Malcolm Gladwell, in an article from 1996 discussing the Challenger disaster, tells us:
This kind of disaster is what the Yale University sociologist Charles Perrow has famously called a “normal accident.” By “normal” Perrow does not mean that it is frequent; he means that it is the kind of accident one can expect in the normal functioning of a technologically complex operation. Modern systems, Perrow argues, are made up of thousands of parts, all of which interrelate in ways that are impossible to anticipate. Given that complexity, he says, it is almost inevitable that some combinations of minor failures will eventually amount to something catastrophic.
The description of “modern systems” above reminds me most of modern software systems. And it is true that modern software systems are made of thousands of “parts”, and the way they all interrelate with each other can be impossible to anticipate. This is why software defects are inevitable, especially as system size grows. Once a software system is large enough, there will be no single developer who can see all the details of every operation the software does. While we try to maximize testing scope, we cannot possibly handle every possible combination of thousands of inputs, and we limit ourselves to the most likely cases. This is considered an acceptable risk of software development.
While your critical software bug is not likely to cost millions of dollars to clean up, a lot of what Gladwell discusses in the article can still be applicable to software development.

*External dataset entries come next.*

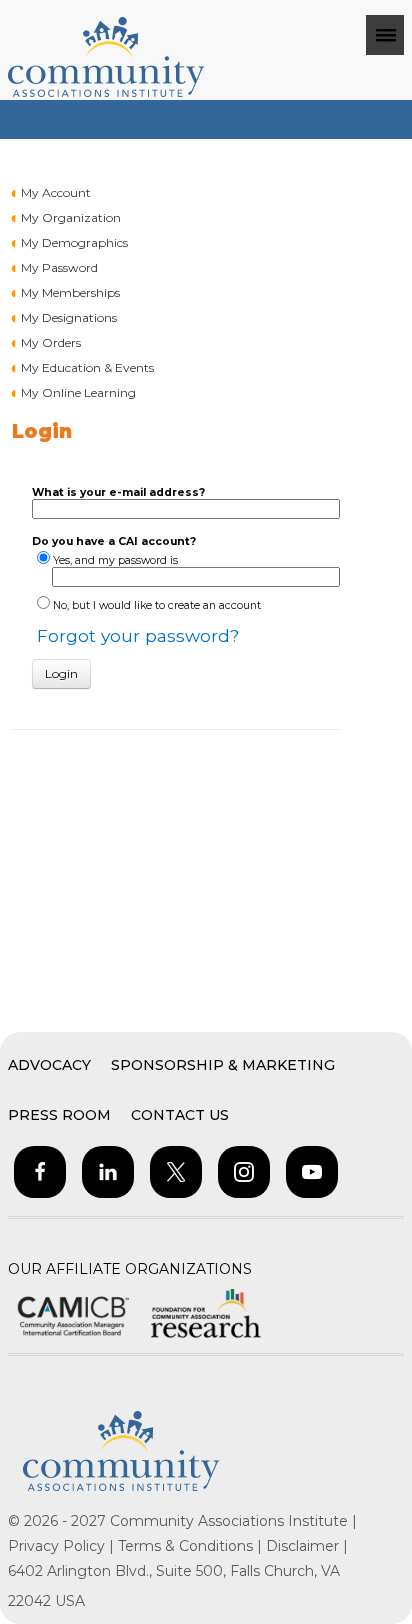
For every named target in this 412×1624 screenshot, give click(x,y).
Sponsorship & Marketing (223, 1065)
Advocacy (49, 1065)
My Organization (71, 217)
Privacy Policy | (63, 1546)
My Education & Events (87, 367)
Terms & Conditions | (192, 1546)
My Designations (69, 317)
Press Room (59, 1115)
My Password (59, 267)
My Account (56, 192)
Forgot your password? (138, 635)
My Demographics (74, 242)
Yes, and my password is (115, 560)
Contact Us (180, 1115)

If software systems can be compared to normal accidents, what else does Gladwell’s article say about such accidents that might be applicable to software systems? Later on Gladwell tells us about risk homeostasis:
There is another way to look at this problem, and that is from the standpoint of how human beings handle risk. One of the assumptions behind the modern disaster ritual is that when a risk can be identified and eliminated a system can be made safer. The new booster joints on the shuttle, for example, are so much better than the old ones that the over-all chances of a Challenger-style accident’s ever happening again must be lower-right? This is such a straightforward idea that questioning it seems almost impossible. But that is just what another group of scholars has done, under what is called the theory of “risk homeostasis.” It should be said that within the academic community there are huge debates over how widely the theory of risk homeostasis can and should be applied. But the basic idea, which has been laid out brilliantly by the Canadian psychologist Gerald Wilde in his book “Target Risk,” is quite simple: under certain circumstances, changes that appear to make a system or an organization safer in fact don’t. Why? Because human beings have a seemingly fundamental tendency to compensate for lower risks in one area by taking greater risks in another.
Risk management is a big part of software development, especially as projects grow larger. We need to be careful that we are evaluating the collective risks on a project accurately and not just trading one set of risks for another.